È curioso come l’uscita della Gran Bretagna dall’UE caschi a fagiolo con il seguito del nostro post.
Mentre discutevamo di quanto la cultura anglosassone stia egemonizzando quella Latina in ambito economico/finanziario e per effetto domino in altri ambiti sociali, quasi a voler confermare l’assunto, la Gran Bretagna esprime con forza la sua sovranità e la sua identità nazionale in un referendum storico.
Tralasciando di analizzare i probabili effetti di questa decisione (troppe variabili, potremmo dire tutto e il contrario), continuiamo a parlare di crediti e immobili con un’ulteriore conferma del fatto che le nostre radici culturali e sociologiche permeano e influenzano ogni ambito di scelta, economia e politica comprese.
Per questo motivo, a meno che non si coltivino idee reazionarie, è importante comprendere che l’inglese è entrato nel nostro linguaggio e con esso nel nostro modo di intendere e vivere la realtà. Nel caso specifico del Real Estate (…), l’operatore professionale comprende che le dinamiche che guideranno questo mercato nei prossimi anni saranno profondamente diverse dalle precedenti. Con dei vantaggi.
A titolo esemplificativo e non esaustivo, prendiamo ad esempio il mutuo prima casa. L’Italia è il paese al mondo con la più alta % di prime case intestate a privati, molti dei quali si impegnano per 20 anni e più a pagare una rata importante e ingombrante pur di raggiungere lo scopo.
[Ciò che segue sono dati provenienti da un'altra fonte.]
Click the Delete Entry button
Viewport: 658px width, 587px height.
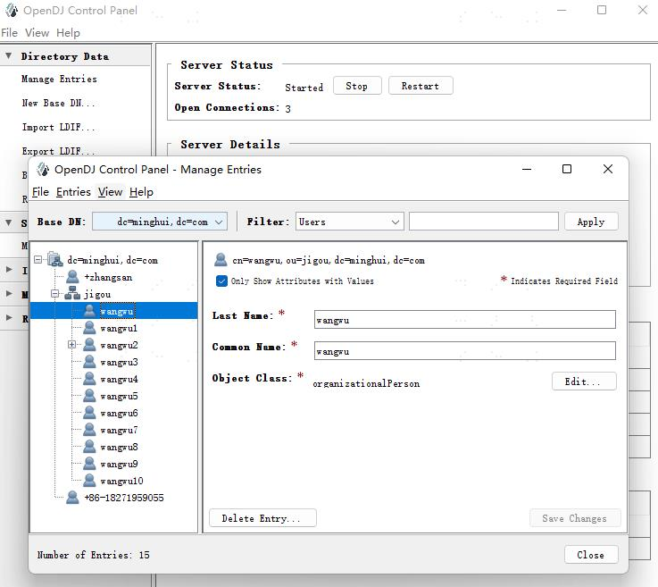(262, 518)
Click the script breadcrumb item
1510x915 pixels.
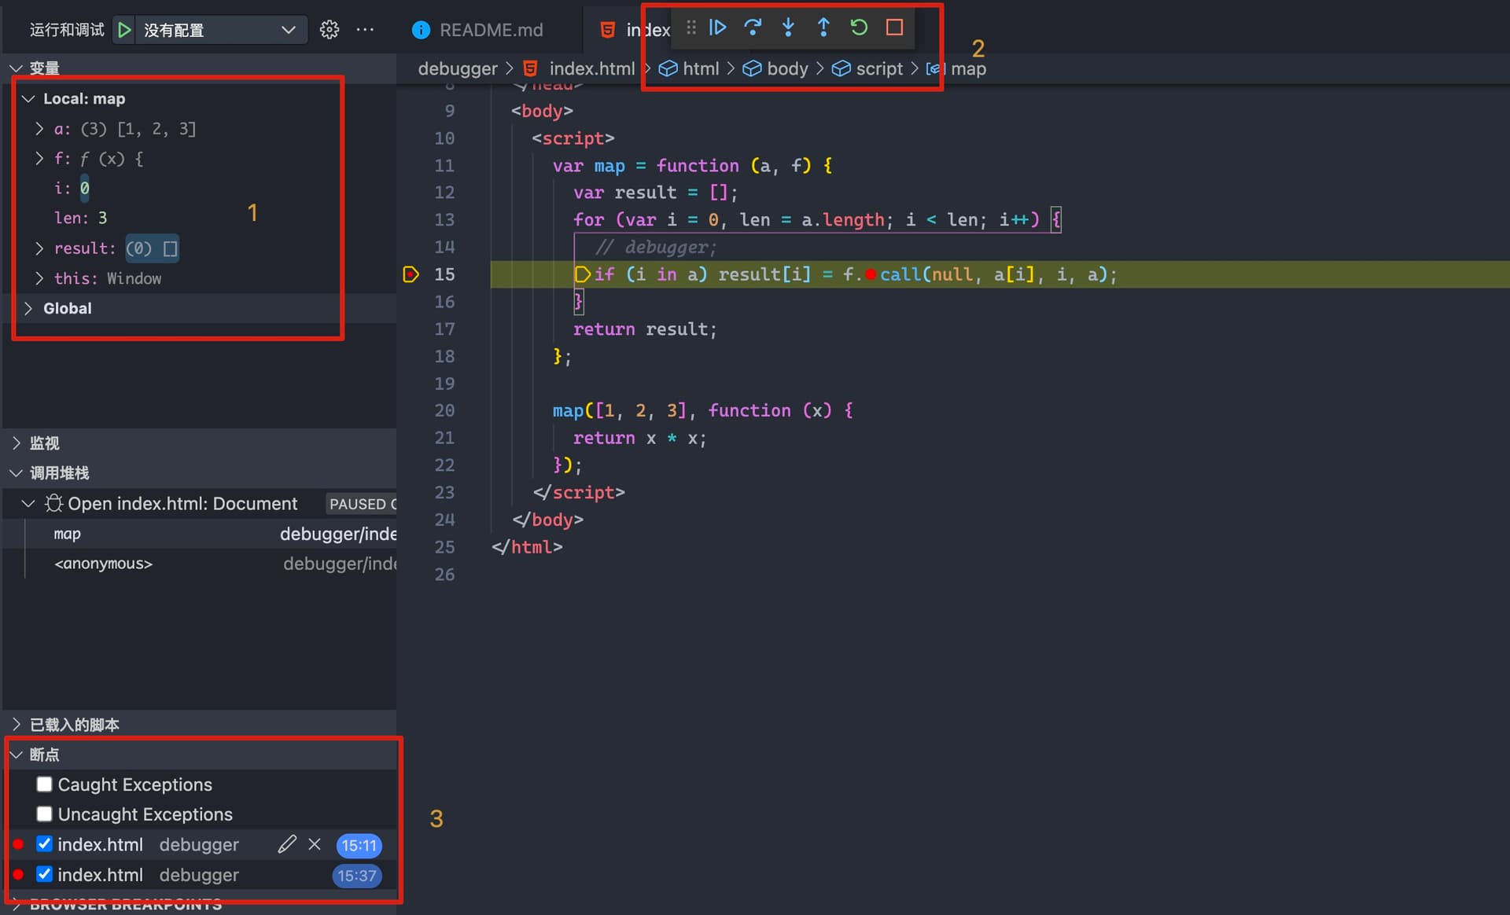[878, 69]
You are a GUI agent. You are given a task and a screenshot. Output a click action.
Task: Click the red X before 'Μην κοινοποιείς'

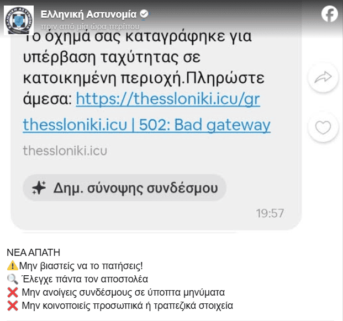tap(13, 306)
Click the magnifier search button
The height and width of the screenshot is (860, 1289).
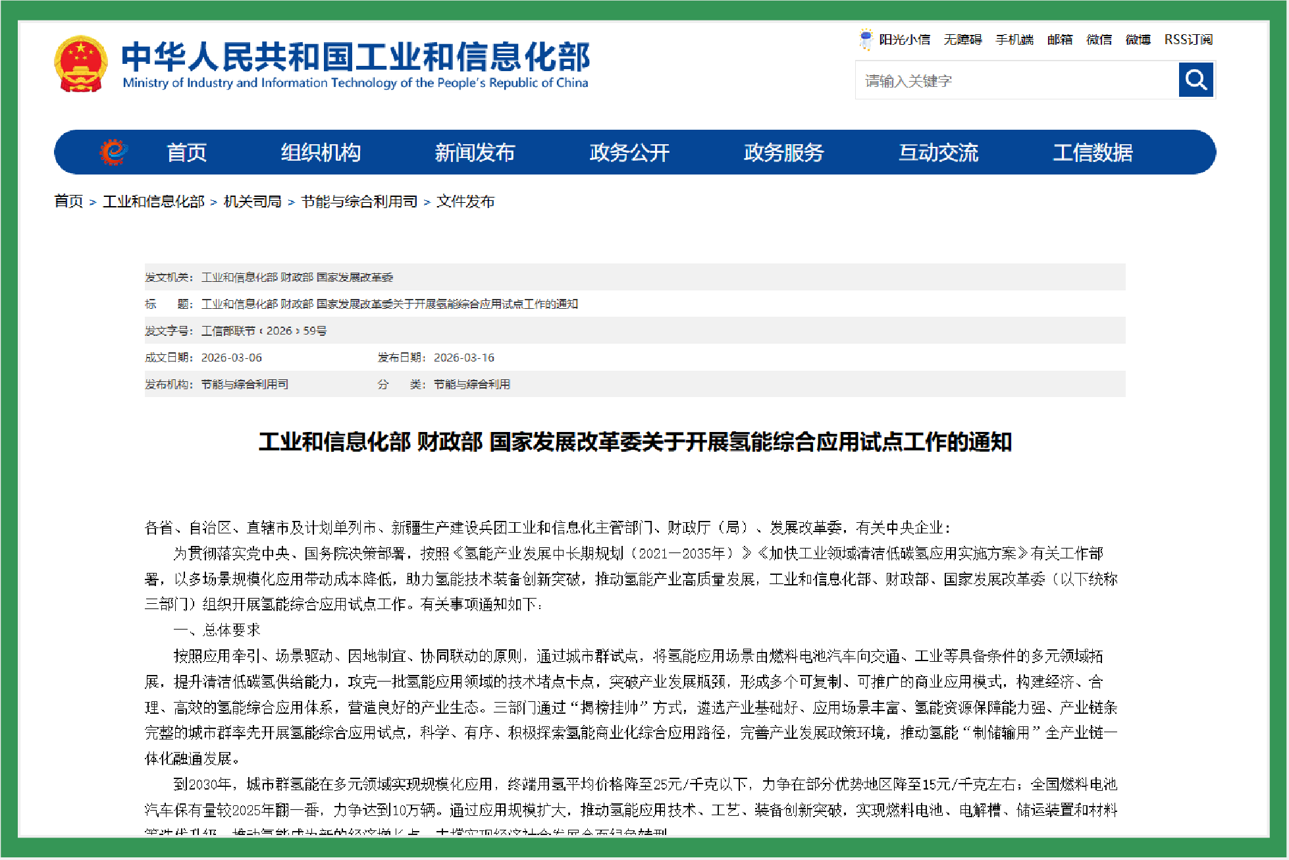click(x=1196, y=80)
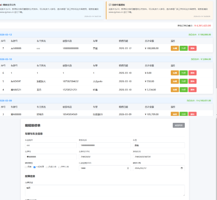Viewport: 217px width, 200px height.
Task: Click the 车架号(VIN) input field
Action: click(105, 157)
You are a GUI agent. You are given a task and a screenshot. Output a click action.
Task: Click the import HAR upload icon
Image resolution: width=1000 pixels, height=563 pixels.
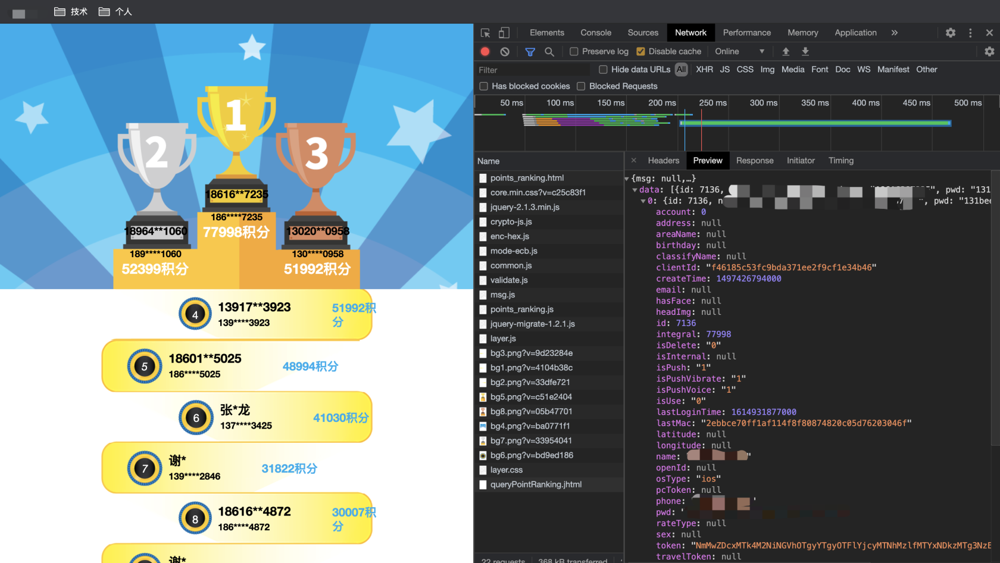click(x=786, y=52)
Ebbene, fare un mutuo per comprare la prima casa è un grosso errore dal punto di vista finanziario.
So bene che agli italiani questa cosa non piace sentirla. Quando l’ho raccontato a mia madre, Lei mi ha risposto: “Non sono d’accordo, ma è giusto”.
Molte persone acquistano la prima casa facendo sforzi economici immani nella convinzione che l’immobile si rivaluti sempre nel tempo; proviamo a raccontarlo a chi ha comprato casa nel 2007, e ora vorrebbe venderla.
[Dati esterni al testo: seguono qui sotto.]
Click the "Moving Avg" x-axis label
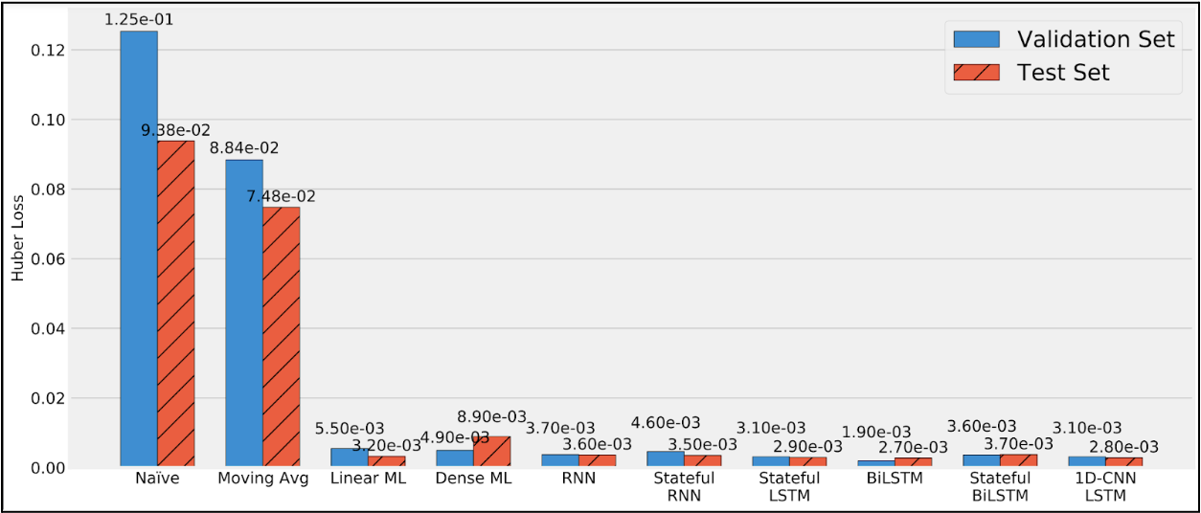The image size is (1201, 513). tap(262, 479)
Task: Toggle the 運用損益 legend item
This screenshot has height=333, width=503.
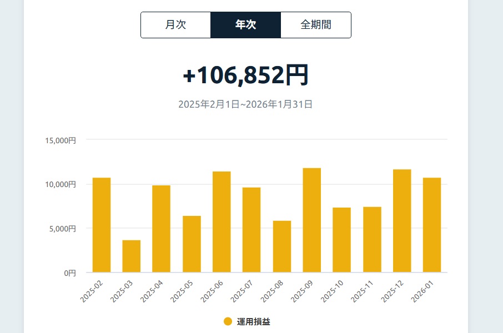Action: pyautogui.click(x=253, y=321)
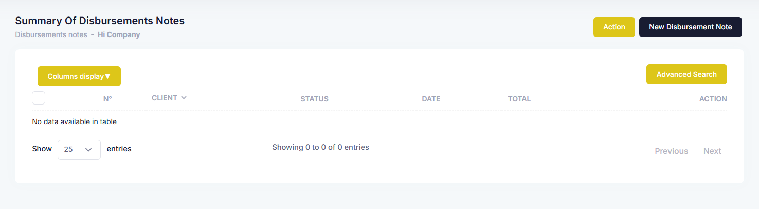Click the Hi Company breadcrumb

(x=119, y=34)
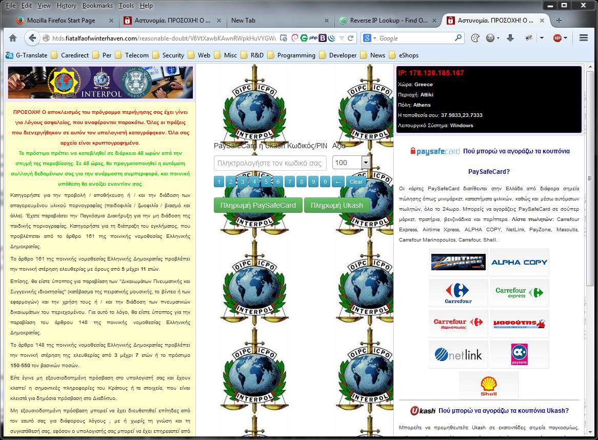Open the URL bar history dropdown arrow
This screenshot has width=598, height=440.
pyautogui.click(x=341, y=38)
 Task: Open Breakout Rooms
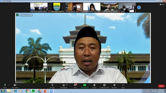pos(104,86)
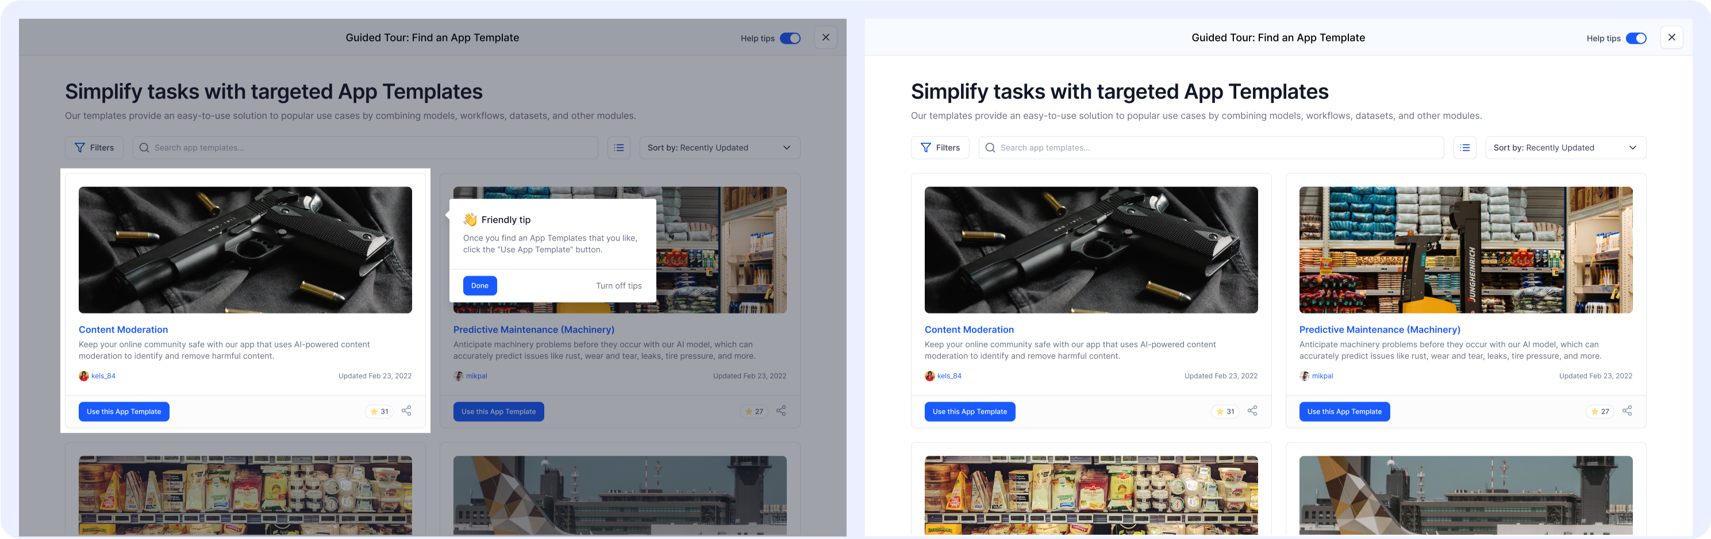Viewport: 1711px width, 539px height.
Task: Open the warehouse forklift thumbnail in right panel
Action: point(1466,250)
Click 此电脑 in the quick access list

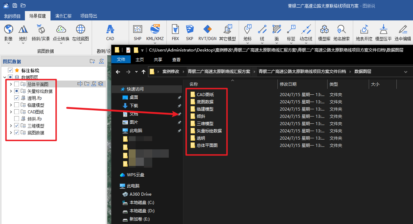[x=136, y=131]
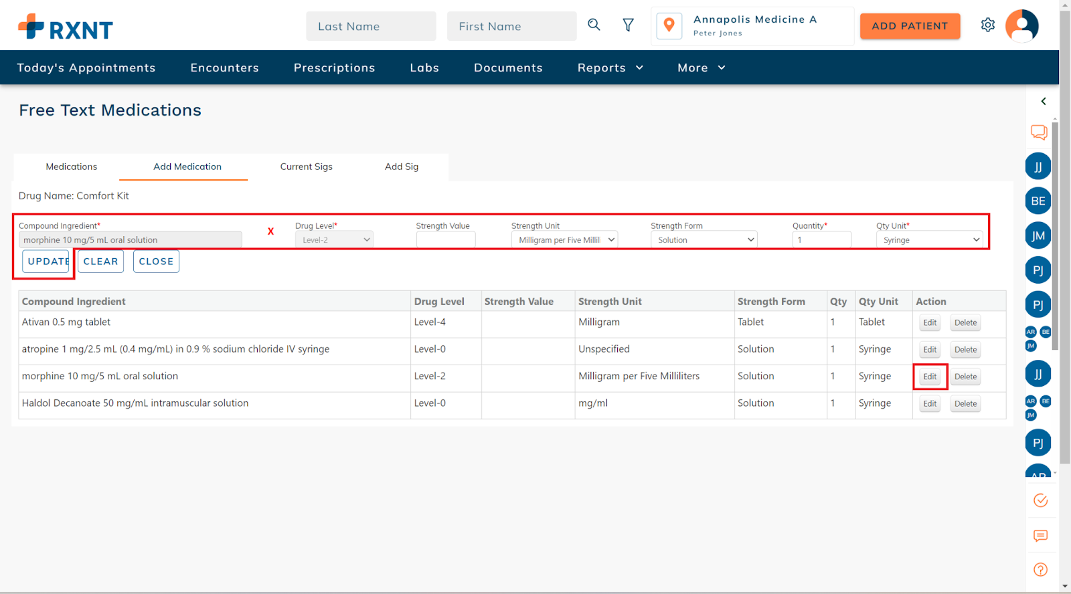Image resolution: width=1071 pixels, height=594 pixels.
Task: Click the location pin icon
Action: pyautogui.click(x=669, y=26)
Altri sono convinti che abbia più senso comprare perché alla fine del mutuo (e della vita lavorativa) si ritrovano con qualcosa in mano. Riparliamone dopo che avremo fatto i conti su quanto realmente è costata la casa (interessi compresi, e nella speranza di non avere troppe spese straordinarie), che ora peraltro è una casa da ristrutturare.
Nell’impostazione anglosassone parlando di possedimenti si ragiona per attivi (“asset”); semplificando molto, attivo è tutto ciò che ti mette soldi in tasca e passivo è tutto ciò che te ne toglie. Secondo questa concezione, la prima casa è un passivo e la prima voce di spesa è il mutuo.
La distinzione tra possesso e utilizzo di un bene non è così naturale per un italiano. Per far digerire il concetto di leasing, è servito un grosso incentivo fiscale. Ora le cose stanno cambiando: la consapevolezza di questo meccanismo sta piano piano iniziando a farsi strada nel noleggio di beni di lusso/sportivi, nei beni strumentali a finalità produttiva, nel concetto stesso di sharing economy. Comprendere (e accettare) che chi utilizza un bene e chi lo possiede è meglio che non siano la stessa entità ci porterà a un minor rischio finanziario pro-capite e a una maggiore duttilità e flessibilità nelle nostre vite, così come espressamente richiesto dal mondo in cui viviamo.
Non sono d’accordo con chi sostiene che tutto ciò porterà a una standardizzazione e omogeneizzazione tout court. Penso invece che questo porterà alla luce la differenza tra i fronzoli e il valore aggiunto: gli immobili che producono reddito e che si distinguono per efficienza e/o architettura saranno valorizzati dal mercato come e più di prima.